Schreibwerzeuge: Mindmap

Ich habe gelesen, dass Stephen King die Handlungsstränge seiner Geschichten komplett im Kopf hat. Glückwunsch! Allerdings gehört er auch zu den Autoren, die für ihre Genialität bewundert werden.
Genialität beginnt nach landläufiger Meinung dort, wo weniger als zehn Prozent der untersuchten Bevölkerungsgruppe gleich gute oder bessere Ergebnisse liefern. Also ziemlich weit außen auf der Gaußverteilung. Dem Rest der Welt bleibt nichts anderes übrig, als sich Werkzeuge zu überlegen, mit dem sie den technischen oder handwerklichen Nachteil gegenüber den Genies ausgleichen kann.
Dieses Schreib-Werkzeug soll dazu geeignet sein, den Handlungsablauf stichwortartig aufzubewahren und ihn während des Schreibens als Gradmesser der Fertigstellung des Werkes zu nutzen. Weiterhin soll es flexibel genug sein, um Erweiterungen und Änderungen zuzulassen. Zu guter Letzt soll es unterstützen, die logische Reihenfolge der Handlung und eventueller Parallelhandlungen im Auge zu behalten.

Wie man schnell sieht, ist das schon eine ganze Menge, was ein paar hingeworfene Worte leisten können – wenn man sich gut überlegt, wo sie hingeworfen werden sollen.
Es lohnt sich, Google zu fragen. Einige Autoren (z.B. J.K. Rowling) zeigen dort, wie sie ihre Geschichten entwickelt haben.

Entwürfe mache ich gelegentlich auf Papier, aber zumeist arbeite ich am Computer. Ich gebe zu, ich bin jemand, der gerne verschiedene Werkzeuge und Verfahren ausprobiert.

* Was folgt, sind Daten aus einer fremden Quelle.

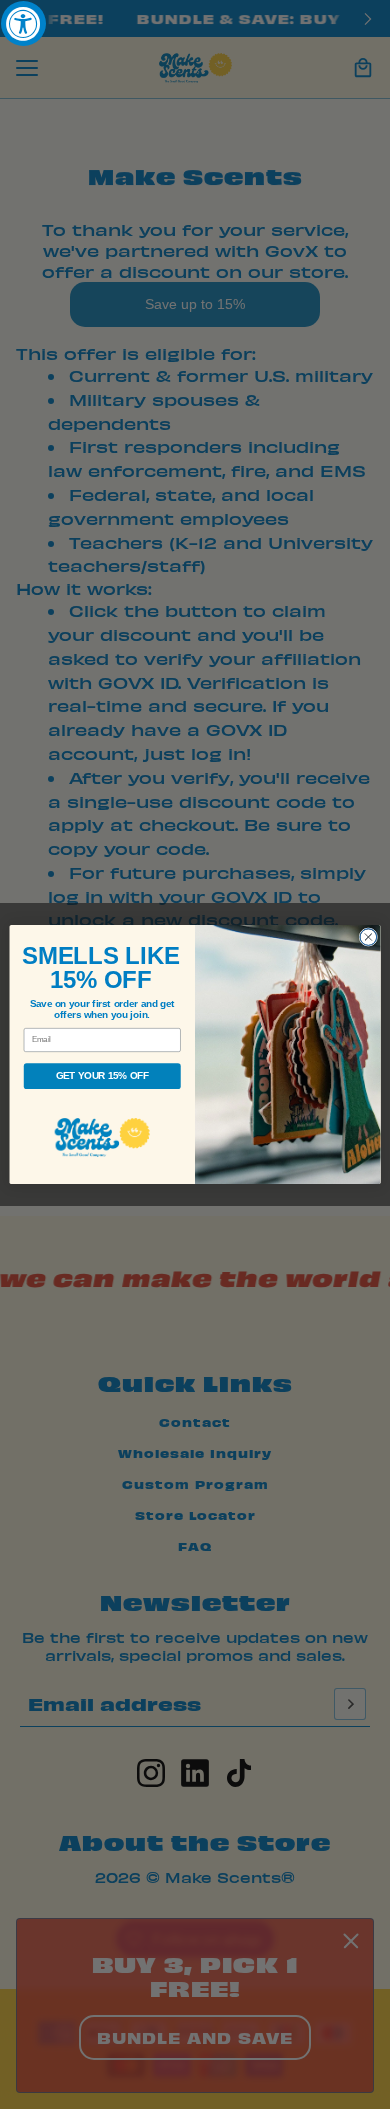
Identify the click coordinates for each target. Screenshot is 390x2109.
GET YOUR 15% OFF (102, 1076)
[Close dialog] (368, 937)
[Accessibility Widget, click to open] (23, 23)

Eine reine Textdatei war mir nach kurzer Zeit zu unhandlich, und eine Tabellenkalkulationstabelle ist, wenn man sich nicht auf Makroprogrammierung verlegen will (ich will schreiben und nicht programmieren) nur für recht kleine oder sehr lineare Geschichten geeignet. Dazu kommt, dass ich es mir, wenn möglich, gern bequem mache. Heißt: Ich investiere lieber am Anfang etwas Zeit in Struktur und schiebe dann zusammengehörige Daten en bloc über den Bildschirm.
Benötigt wird ein Zettelkasten, bei dem ich die Zettel mit wenig Aufwand anordnen und verschieben kann. Und, wenn nötig, sollen diese Zettel auch mit Querverweisen verbunden werden können. Außerdem soll der Zeitaufwand, sich da hineinzuarbeiten, nicht allzu hoch sein.
Es muss nicht immer Kaviar sein. Häufig reicht Hausmannskost, sprich der Griff in die Freeware-Kiste. Es gibt tatsächlich ein gutes und etabliertes Programm, das meine Anforderungen erfüllt: Freeplane (früher Freemind). Dabei handelt es sich um eine freie Software zur Erstellung sogenannter Midmaps, was man sich vereinfacht als die Abbildung von Gedankengängen in einer Baumstruktur vorstellen kann. Zentral steht das Thema, die großen Äste können dann zum Beispiel eine Personenliste, Orte, wichtige Informationen sein. Und natürlich, nicht vergessen, der Handlungsablauf.
Anbei ein Screenshot, um einen Eindruck zu geben, was möglich ist. Über die Szenen des ersten Entwurfes hülle ich den Mantel des Schweigens, aber es zeigt, dass es auch möglich ist, ältere Gedanken gewissermaßen als Backup schnell im Zugriff zu haben.
Freemind DSvU-1

 

 

 

 

 

Die Einarbeitungszeit in das Programm schätze ich auf einen halben Tag. Es gibt eine sehr gute englische, natürlich als Mindmap mitgelieferte, Dokumentation, und die Daten lassen sich in gängige (offene) Formate exportieren, so dass man sie beispielsweise in einer Textverarbeitung oder einem HTML Editor weiterverarbeiten kann. Die Benutzeroberfläche lässt sich auf Deutsch einstellen.